El reconocimiento de que estamos ante un dilema de implicaciones morales no debe impedir darse cuenta de que lo que aquí se plantea es un problema últimamente jurídico: desde el punto de vista de la política legislativa, de lo que se trata es de dilucidar cuándo hay que castigar con pena -y, en su caso, con qué pena- a quienes colaboran de algún modo en la muerte de otra persona que ha decidido que la vida ya no es para ella más que una fuente de sufrimiento y dolor. Y sería un error que el caso de nuestro héroe condujera a eliminar del todo la supervisión pública, incluso penal, de aquellos supuestos en los que una persona muere suicidada con la activa participación de otra. Esta materia no permite una respuesta unívoca sino que exige un examen ponderado, porque las viejas preguntas seguirán vigentes; entre ellas: ¿han de manejarse criterios objetivos como los graves padecimientos y la falta de esperanza o se trata más bien de una simple cuestión de respetar la voluntad de cada uno acerca de su propia vida?, ¿cuándo se puede decir que una enfermedad es lo suficientemente grave?, ¿es lo mismo petición que consentimiento?, ¿niños, incapaces, personas en coma: hasta dónde se puede llegar en relación con quienes no tienen capacidad para consentir?, ¿es irrelevante que el principal motivo del partícipe pueda no ser el amor ni la compasión sino la codicia o el deseo de liberarse de una molestia? Y en algunos casos la respuesta penal estará justificada.
Pero dejemos aparcada la elucubración y volvamos al crudo hecho, que por otra parte se ha visto facilitado por la deplorable aplicación extensiva que se viene haciendo de la detención policial.

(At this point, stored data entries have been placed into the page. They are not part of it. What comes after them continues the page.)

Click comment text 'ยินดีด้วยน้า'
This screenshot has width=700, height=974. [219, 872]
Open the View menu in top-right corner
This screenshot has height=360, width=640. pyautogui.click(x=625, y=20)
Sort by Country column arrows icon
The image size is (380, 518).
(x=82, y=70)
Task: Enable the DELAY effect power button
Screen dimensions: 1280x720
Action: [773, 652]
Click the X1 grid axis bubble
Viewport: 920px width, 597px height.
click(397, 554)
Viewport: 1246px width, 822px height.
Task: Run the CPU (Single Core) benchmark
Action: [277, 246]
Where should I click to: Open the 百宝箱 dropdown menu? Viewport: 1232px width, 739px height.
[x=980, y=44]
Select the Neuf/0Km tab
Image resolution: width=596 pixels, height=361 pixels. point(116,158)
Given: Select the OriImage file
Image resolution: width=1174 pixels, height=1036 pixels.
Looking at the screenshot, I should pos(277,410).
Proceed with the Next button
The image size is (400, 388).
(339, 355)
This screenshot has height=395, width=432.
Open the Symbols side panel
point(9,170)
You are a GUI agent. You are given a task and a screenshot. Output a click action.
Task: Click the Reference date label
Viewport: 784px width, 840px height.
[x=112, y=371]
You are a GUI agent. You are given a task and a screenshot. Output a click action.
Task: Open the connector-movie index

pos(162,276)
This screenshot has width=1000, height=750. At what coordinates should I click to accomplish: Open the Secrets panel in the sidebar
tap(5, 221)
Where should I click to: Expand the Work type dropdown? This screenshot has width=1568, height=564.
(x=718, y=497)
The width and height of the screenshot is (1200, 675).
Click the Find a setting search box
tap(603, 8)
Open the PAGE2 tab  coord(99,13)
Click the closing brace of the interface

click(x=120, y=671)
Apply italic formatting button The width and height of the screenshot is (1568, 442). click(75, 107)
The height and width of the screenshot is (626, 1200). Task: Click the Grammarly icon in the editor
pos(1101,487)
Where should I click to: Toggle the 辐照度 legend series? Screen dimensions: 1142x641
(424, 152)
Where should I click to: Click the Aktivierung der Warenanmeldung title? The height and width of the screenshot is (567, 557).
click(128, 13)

A mi juicio, hoy en día la mayoría de la población aprecia un núcleo de profunda inhumanidad en un sistema de justicia que, ante una conducta virtuosa como la del señor Hernández y una tragedia como la de la señora Carrasco, responde de entrada con el calabozo en lugar de con la solidaridad y el acompañamiento en el duelo. Por ello es urgente que se despenalice esta clase de conductas. Debe despenalizarse ya, en caliente, antes de que se enfríe el recuerdo de este día triste.